Let's say we know the where people used their mobile phones in a city, but we don't know the city. As we've seen in the previous examples, the human activity is closely linked to urban areas. There's a cool technique in digital image processing called template matching. It helps us find the city silhouette, which is like a picture of the city made from mobile positioning data, on a map.

The illustration is by Laserlicht and Benjamin Watson, CC BY 4.0, taken from Wikipedia.

template matching example

Let's take a look at an example of how to find a city on the map using the template matching with mobility data. The activity can be visualized as a heatmap (marker a), where the low activity areas are dark blue and the high activity areas are yellow with a gradual transition. To make the template matching step a bit easier, let's use a 'binary' image, with two colors (marker c). We can find a threshold where the low and high activity levels are separated (check out the histogram, marker b). This gives us a "binary" template, similar to the activity example we saw before. But here's where it gets a little different from the explanation figure below, the two colors should match the map characteristics. Now, let's use dark blue for the water and yellow for the land. By simplifying the figures colors-wise. It's important to keep in mind that the template and the map should be generated in the same projection. The template matching works on images, and the result is a relative location (marker d) of the template image in the large image. This relative location can be used to determine the geographical coordinates using the map data and the applied projection.

privacy considerations

You might think that hiding the geographic location of mobility data is a good way to protect the users' privacy, when mobility data is published. But, publishing location data always comes with some privacy risks. This is especially true when additional information is available for an individual, such as their location at a specific time, which could potentially lead to their identification. Take, for example, the article in a New York Times article by Stuart A. Thompson and Charlie Warzel about the president of the United States.

photo by Paweł Zdziarski, CC BY-SA 3.0, from Wikimedia

template matching results

So, if concealing the location coordinates only means transforming them to an unknown plane, that won't solve the underlying issue. This is because the geographic distribution of human mobility is characterizes so well the urban landscape. It'll be possible to locate the observation area on the map, but the only challenge could be figuring out the applied transformation.

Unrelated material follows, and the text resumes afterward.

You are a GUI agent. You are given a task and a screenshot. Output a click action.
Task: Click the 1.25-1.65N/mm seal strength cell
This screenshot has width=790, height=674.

The next few figures show where the city was positioned by the template matching algorithm using mobility data as a template in the cases of Toronto, London, Helsinki, and Dallas-Fort Worth.

how can the privacy of individuals be improved?

There's a bit of a balancing act here: we want to share mobility data for research, but we also need to protect people's privacy. Concealing the geographic location doesn't help at all. If we completely remove location information, the data becomes basically unusable for urban planning. If we combine locations into larger areas, like 500 by 500 meters or even larger, it can make it harder to pinpoint exact locations. But at a city-scale, this aggregation has to be significant to make a difference. Research by de Montjoye and his colleagues showed that a user stands out from the crowd, if the top four locations (e.g., home and work locations and two frequent locations from the commuting route) are distinguishable. So, the spatial aggregation has to be strong enough to hide the differences between the four most frequently visited locations, which will inherently decrease the usefulness of the data.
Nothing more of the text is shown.